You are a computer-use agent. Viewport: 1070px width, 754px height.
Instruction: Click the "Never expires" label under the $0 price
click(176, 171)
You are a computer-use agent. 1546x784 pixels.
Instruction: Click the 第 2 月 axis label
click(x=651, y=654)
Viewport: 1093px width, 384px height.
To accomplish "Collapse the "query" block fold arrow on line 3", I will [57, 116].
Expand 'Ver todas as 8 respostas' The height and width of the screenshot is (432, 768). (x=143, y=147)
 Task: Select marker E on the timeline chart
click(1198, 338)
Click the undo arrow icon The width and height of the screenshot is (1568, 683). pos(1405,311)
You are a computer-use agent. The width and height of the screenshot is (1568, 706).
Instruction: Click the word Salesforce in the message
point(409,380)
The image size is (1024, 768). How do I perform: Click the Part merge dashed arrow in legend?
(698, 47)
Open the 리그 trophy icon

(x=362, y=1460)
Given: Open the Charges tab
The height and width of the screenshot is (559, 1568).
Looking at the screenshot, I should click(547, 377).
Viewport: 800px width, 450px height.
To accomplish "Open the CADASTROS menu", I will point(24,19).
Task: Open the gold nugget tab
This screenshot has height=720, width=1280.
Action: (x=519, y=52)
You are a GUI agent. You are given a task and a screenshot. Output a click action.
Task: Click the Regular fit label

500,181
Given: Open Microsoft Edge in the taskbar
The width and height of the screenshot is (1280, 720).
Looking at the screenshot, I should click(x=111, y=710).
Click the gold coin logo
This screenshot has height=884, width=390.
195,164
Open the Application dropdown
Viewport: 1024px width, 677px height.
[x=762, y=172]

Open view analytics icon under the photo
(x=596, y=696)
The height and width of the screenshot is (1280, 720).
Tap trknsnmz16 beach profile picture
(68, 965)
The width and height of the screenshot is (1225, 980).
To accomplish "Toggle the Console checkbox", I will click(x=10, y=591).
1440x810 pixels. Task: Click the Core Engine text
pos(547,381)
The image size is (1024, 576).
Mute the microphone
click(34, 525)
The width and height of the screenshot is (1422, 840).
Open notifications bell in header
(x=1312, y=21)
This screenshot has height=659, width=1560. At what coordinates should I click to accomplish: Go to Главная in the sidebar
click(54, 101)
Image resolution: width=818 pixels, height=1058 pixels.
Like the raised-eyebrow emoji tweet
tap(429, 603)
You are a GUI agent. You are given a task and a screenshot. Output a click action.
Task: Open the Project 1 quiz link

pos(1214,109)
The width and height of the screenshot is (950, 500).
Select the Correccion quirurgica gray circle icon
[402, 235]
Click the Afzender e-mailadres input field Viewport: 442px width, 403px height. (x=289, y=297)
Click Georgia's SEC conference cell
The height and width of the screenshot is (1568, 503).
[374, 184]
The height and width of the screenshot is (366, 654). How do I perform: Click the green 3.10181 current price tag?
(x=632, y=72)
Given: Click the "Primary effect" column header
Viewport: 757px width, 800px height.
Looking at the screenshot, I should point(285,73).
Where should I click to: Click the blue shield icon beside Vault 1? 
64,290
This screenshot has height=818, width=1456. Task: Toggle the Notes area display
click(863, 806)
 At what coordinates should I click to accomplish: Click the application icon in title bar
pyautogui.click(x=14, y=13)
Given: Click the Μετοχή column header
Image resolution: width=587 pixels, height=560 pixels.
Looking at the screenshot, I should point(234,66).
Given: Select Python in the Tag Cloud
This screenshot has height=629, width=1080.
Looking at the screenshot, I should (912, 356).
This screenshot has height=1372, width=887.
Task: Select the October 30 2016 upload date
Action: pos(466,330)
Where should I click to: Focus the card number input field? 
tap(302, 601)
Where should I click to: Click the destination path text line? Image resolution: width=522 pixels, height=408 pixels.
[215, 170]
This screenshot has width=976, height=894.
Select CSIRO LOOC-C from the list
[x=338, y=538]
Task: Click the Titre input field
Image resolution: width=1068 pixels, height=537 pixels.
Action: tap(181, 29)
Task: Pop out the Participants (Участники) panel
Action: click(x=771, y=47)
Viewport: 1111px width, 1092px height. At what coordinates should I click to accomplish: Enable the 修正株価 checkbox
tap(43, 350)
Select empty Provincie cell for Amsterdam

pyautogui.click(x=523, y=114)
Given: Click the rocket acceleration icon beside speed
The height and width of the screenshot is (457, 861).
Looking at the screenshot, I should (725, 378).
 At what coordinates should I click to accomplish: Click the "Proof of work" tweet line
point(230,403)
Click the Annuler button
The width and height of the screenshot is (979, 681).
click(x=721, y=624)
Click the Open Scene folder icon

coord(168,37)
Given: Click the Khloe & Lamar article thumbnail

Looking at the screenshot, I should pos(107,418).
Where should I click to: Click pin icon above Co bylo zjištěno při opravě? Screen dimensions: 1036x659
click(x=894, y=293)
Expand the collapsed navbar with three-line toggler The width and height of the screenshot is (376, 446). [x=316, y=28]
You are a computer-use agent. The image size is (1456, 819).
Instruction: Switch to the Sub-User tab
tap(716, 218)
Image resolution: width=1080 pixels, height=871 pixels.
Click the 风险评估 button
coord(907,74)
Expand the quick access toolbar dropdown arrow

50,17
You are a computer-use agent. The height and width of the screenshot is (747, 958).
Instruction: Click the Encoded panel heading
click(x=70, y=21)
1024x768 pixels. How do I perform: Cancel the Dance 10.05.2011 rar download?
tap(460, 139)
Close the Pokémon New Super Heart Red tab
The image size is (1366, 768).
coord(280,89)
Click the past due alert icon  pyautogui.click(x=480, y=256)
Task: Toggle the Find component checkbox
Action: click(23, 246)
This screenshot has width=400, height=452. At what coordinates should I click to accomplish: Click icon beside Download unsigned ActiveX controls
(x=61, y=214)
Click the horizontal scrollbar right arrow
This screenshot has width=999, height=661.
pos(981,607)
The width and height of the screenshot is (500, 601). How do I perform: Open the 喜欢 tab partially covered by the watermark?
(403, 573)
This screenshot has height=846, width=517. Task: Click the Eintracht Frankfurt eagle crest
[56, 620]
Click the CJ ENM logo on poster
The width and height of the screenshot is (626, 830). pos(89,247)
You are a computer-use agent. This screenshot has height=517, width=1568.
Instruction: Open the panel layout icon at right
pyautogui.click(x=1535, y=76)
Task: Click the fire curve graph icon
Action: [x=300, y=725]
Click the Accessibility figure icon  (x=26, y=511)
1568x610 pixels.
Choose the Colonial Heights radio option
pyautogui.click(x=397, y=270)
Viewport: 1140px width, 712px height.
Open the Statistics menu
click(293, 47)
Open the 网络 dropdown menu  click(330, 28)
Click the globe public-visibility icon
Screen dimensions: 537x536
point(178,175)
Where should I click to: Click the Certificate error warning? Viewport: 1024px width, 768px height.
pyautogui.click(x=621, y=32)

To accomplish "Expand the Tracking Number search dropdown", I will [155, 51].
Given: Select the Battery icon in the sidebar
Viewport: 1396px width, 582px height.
____
_Your assignment:_ If a line of the listing contains the string "will", count it; then report the total alone.

_Solution to the exercise:_ 4